ジャパンハウス=『平和への祈り』展6日から=広島・長崎の被曝の歴史と復興
広島と長崎への原爆投下から80年目を記念してジャパンハウスでは8月6日から、命と平和の尊さ、それを次世代につなげる重要性を考察する『Heiwa:平和への祈り』展(6日から31日まで)を開催する。今展示は、広島・長崎の被ばくの歴史と核兵器の悲惨さを改めて見つめ直す機会とするだけでなく、復興と創造を遂げた活力あふれる都市として現在の両都市の魅力を紹介する。入場無料。
核兵器による放射線の被ばくによって白血病を患った佐々木禎子さんは、回復を願い、千羽折ることで願いが叶うとされる「千羽鶴」を折り続けた。残念ながら、禎子さんは12歳で亡くなり、最も広く知られる被ばく者の一人となった。2015年、ブラジル被爆者平和協会は、禎子さんの兄から贈られた「折り鶴」をサンパウロ州議会に寄贈。本展の開催にあたって特別にジャパン・ハウスに貸し出された。
本展の開催期間中、同館では「折り鶴」の寄付を受け付ける。寄付された「折り鶴」は、広島平和記念公園内の「原爆の子の像」に捧げられる。
核兵器のない世界の実現に取り組むNGO「平和首長会議」による「平和なまち」絵画コンテストの作品集から、6歳から15歳までの様々な国の子どもたちによる作品94点がプロジェクションで紹介されている。この絵画コンテストは、子どもに平和という言葉の意味を考えてもらうことを目的に開催されている。
同平和協会の協力のもと、被ばく者である森田綾子氏が戦争の爪痕や命の尊さについて語りかける繊細な詩も紹介する。

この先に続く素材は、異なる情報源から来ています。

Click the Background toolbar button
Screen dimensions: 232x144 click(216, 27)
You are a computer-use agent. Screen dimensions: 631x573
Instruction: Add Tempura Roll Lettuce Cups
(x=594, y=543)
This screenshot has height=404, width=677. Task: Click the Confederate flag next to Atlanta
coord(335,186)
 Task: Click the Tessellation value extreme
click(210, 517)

一方、現在の広島と長崎の紹介として、復興後の活気あふれる街の様子も見られる。両都市の観光局から提供された写真を鑑賞できる。また、JNTO(日本政府観光局)は、平和への願いが込められたモニュメントや緑豊かな街並みを有し、現在では日本の主要観光都市とされている広島・長崎について、その魅力を詳しく紹介する。

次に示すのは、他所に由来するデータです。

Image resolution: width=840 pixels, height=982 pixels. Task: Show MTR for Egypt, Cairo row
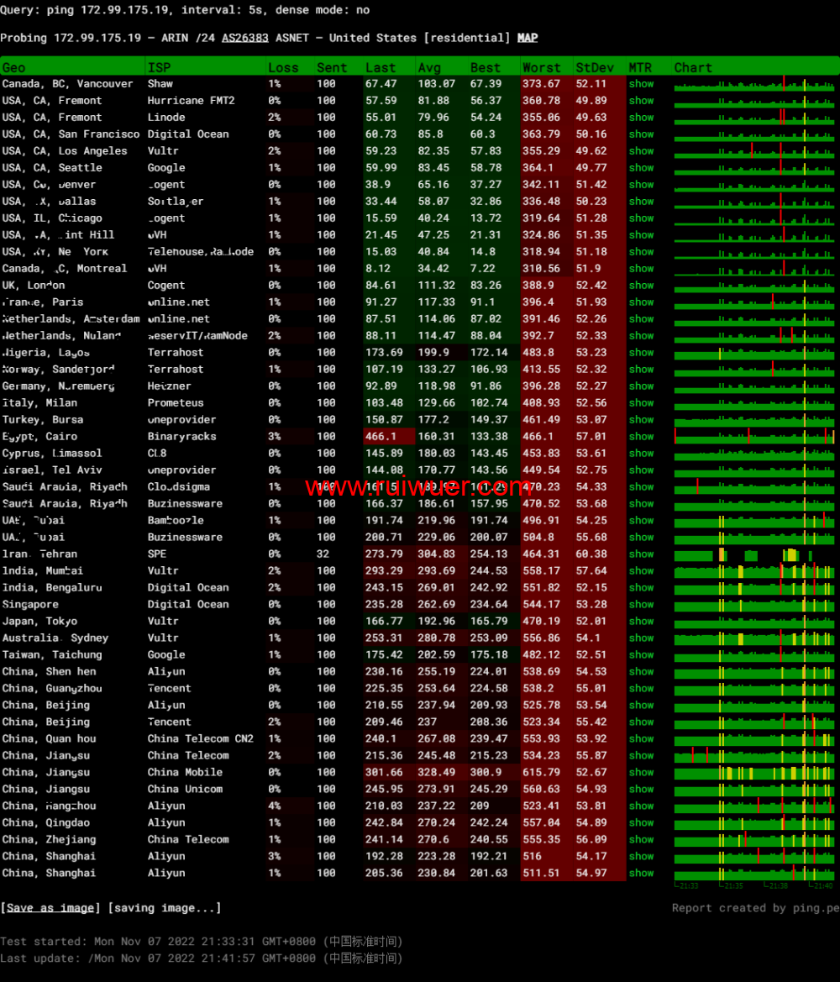click(x=641, y=437)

更に、会場中央には、アーティストのマリ・カネガエ氏によるキョウチクトウの花が咲く庭を模した大型の折り紙インスタレーションを設置。キョウチクトウは、数十年間は草木も生えないだろうと言われていた広島の地で、原爆からわずか一年あまりで花を咲かせたため、日本人の忍耐、困難を乗り越える力、そして希望の象徴となっている。
同展示の開催期間中、同館では15センチ×15センチの紙で折った「折り鶴」の寄付を受け付けている。また、日本の折り紙を学びたい子どもたちに向けてワークショップを8月17日と31日(11時・14時)に開催する。
【『Heiwa:平和への祈り』展】6日~31日、ジャパン・ハウス サンパウロ(パウリスタ大通り52番地)、
火曜日~金曜日10時~18時、土曜日/日曜日/祝日10時~19時、入館無料、オンライン事前予約(オプショナル)はサイト(www.japanhousesp.com.br)から。